I think you must all pay attention to standards if you want to act on nD images. For structured data files there is a library that hab been used for decade and which is very efficient, it's netcdf (http://www.unidata.ucar.edu/software/netcdf/), there is already tools in python to deal with it. This library allows one to deal with data in // which is important when one deals with big datas. The last version is based on hdf wich is the tools used on HPC.
If your data are not stored in a standard format, the library ITK has provide a binding called SimpleITK that allows one to read every format ITK konws.
It is important to take into account the fact that the operation on pixel depend on the grid spacing, as for exampe the finite difference gradient which is wrong when one chooses a step of one because the file as not been read correctly.
As the 3D datas often comes from the measurement X-Ray Tomography, MRI, Echography, it is important to consider the device information. The format dicom as been made in this specific purpose there is a python binding called pydicom.
I know that scikit team does'nt want to have to much dependances, but for nD case I think it is important to use existing libraries.
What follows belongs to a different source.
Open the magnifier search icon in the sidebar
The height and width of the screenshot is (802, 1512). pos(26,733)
Le vendredi 30 novembre 2012 05:45:49 UTC+1, Juan Nunez-Iglesias a écrit :
I mentioned this briefly at SciPy, but I would like to reiterate: a lot of data is 3D images these days, and more and more data is being generated that is multi-channel, 3D+t. Therefore, it would be awesome if scikit-image started making more of an effort to support these. In the best case, the dimension of the underlying array can be abstracted away — see here
for example, the functions juicy_center (which extracts the centre of an array, along all dimensions), surfaces (grabs the "border" arrays along each dimension), hollowed (zeroes-out the centre), and more. Otherwise, writing a 3D function that gracefully degrades to 2D when one of the dimensions is 1 is also possible.
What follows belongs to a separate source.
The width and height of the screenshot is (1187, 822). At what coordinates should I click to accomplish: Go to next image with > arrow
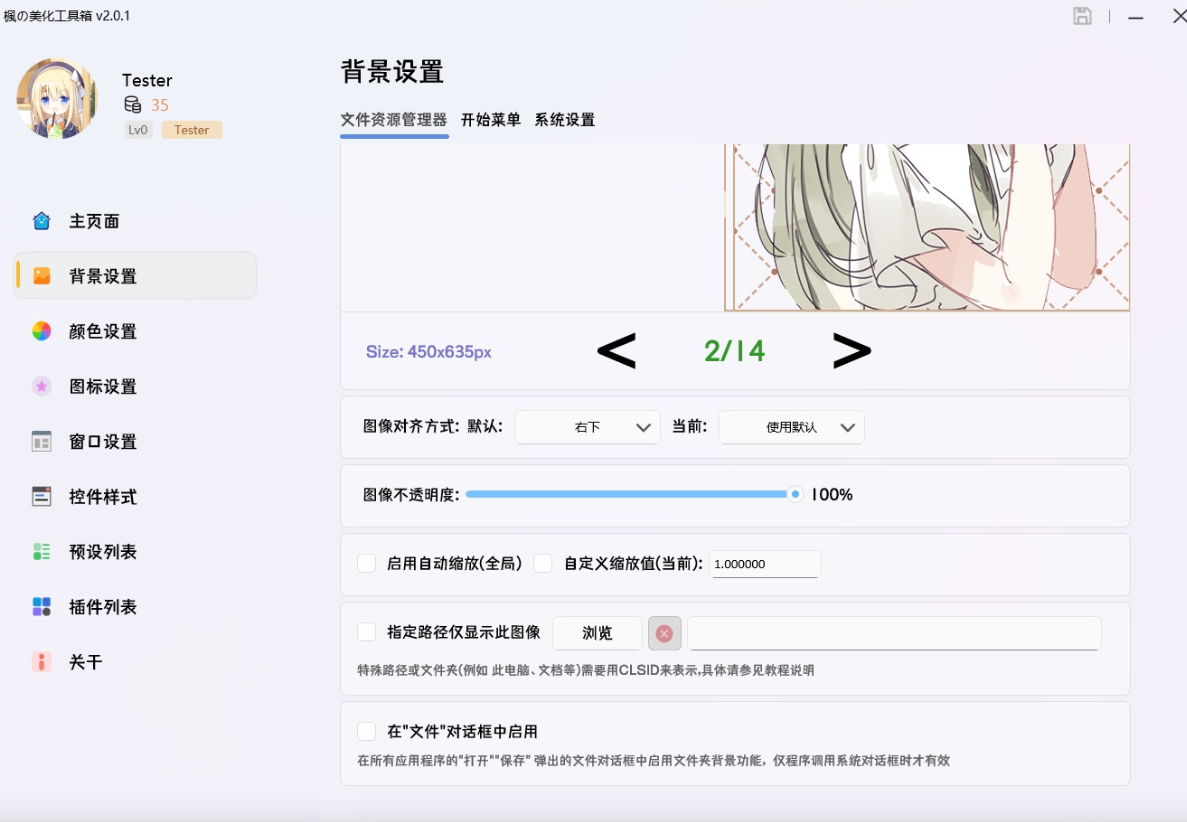pos(852,351)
In general, the amount of additional effort to make code 3-, 4- or n- dimensional is relatively low when you write the algorithm initially, relative to refactoring a whole bunch of functions later. I'll try to fiddle with whichever code I need, but in the meantime, what do you think about adding a paragraph or a sentence about this issue in the scikit-image contribute
section, so that people at least have this in mind when they are thinking of writing something new?